What you are asked to do:
Repeat every entry word for word, but leave the images out of your copy.

Stored data entries:
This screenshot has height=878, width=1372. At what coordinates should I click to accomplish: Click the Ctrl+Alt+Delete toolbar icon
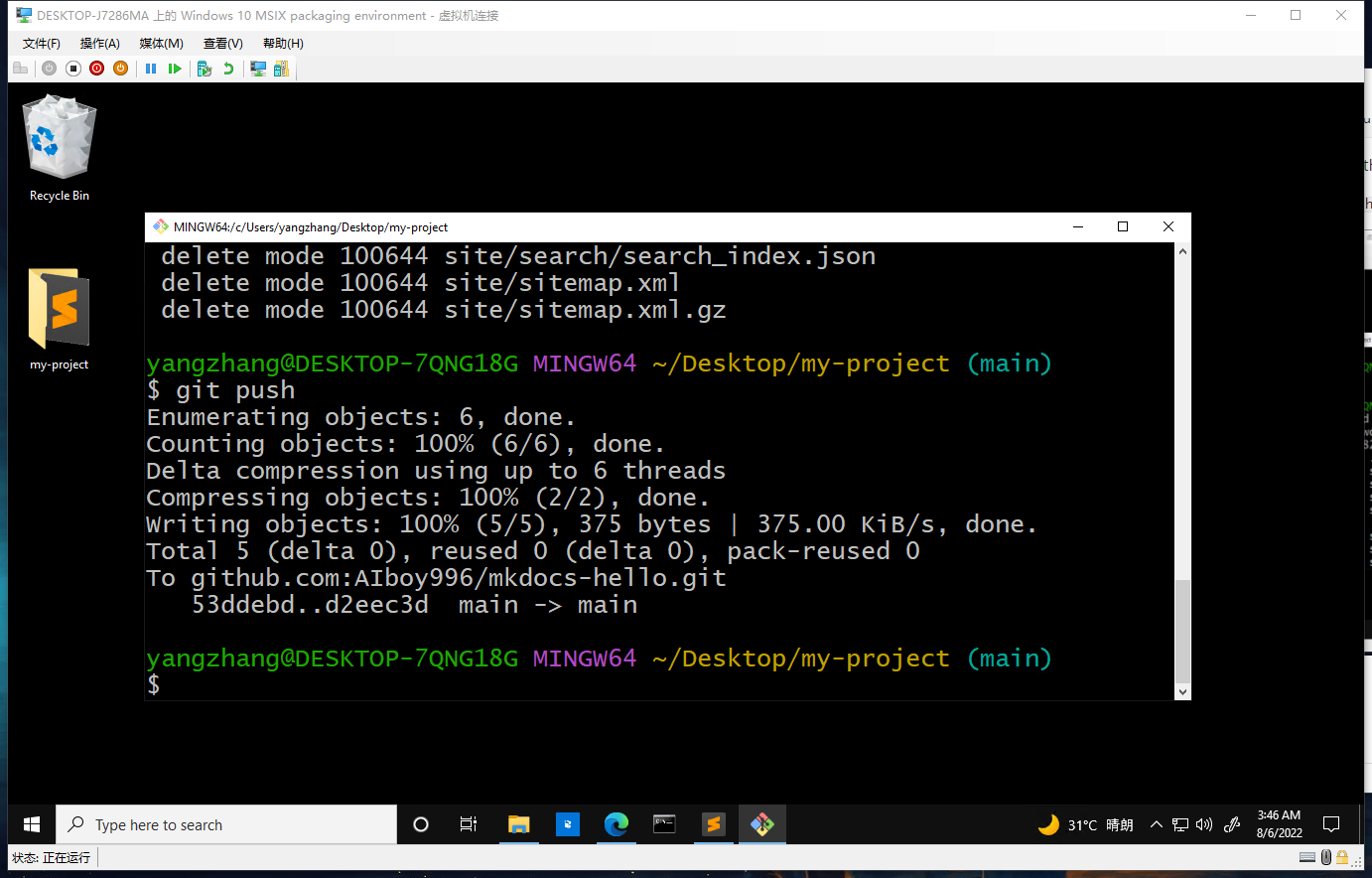pos(20,69)
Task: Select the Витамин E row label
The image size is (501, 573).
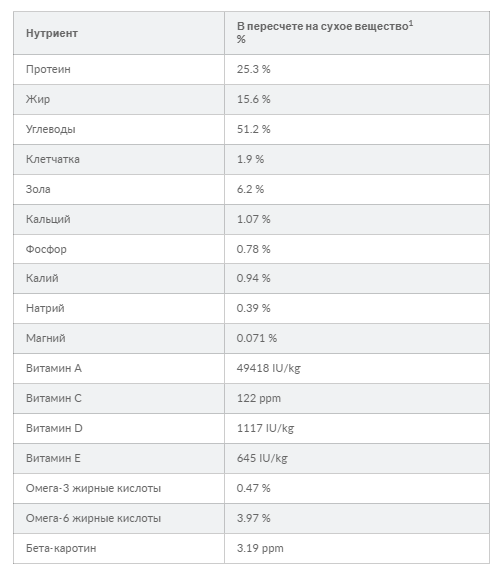Action: pos(53,458)
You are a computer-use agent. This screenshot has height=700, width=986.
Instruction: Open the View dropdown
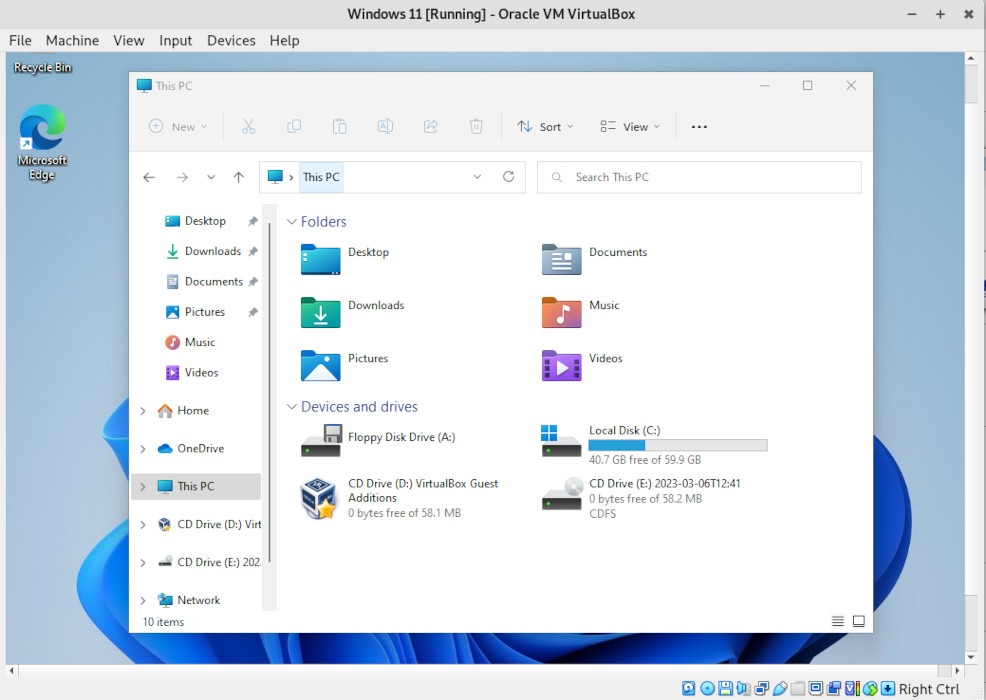coord(629,126)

Solution for this task:
This screenshot has height=878, width=1372. At what coordinates should I click to accomplish: Click the Ctrl+Alt+Delete toolbar icon
pos(20,69)
Task: Select the Витамин E row label
The image size is (501, 573).
Action: pos(53,458)
You are a computer-use agent. This screenshot has height=700, width=986.
Instruction: Open the View dropdown
coord(629,126)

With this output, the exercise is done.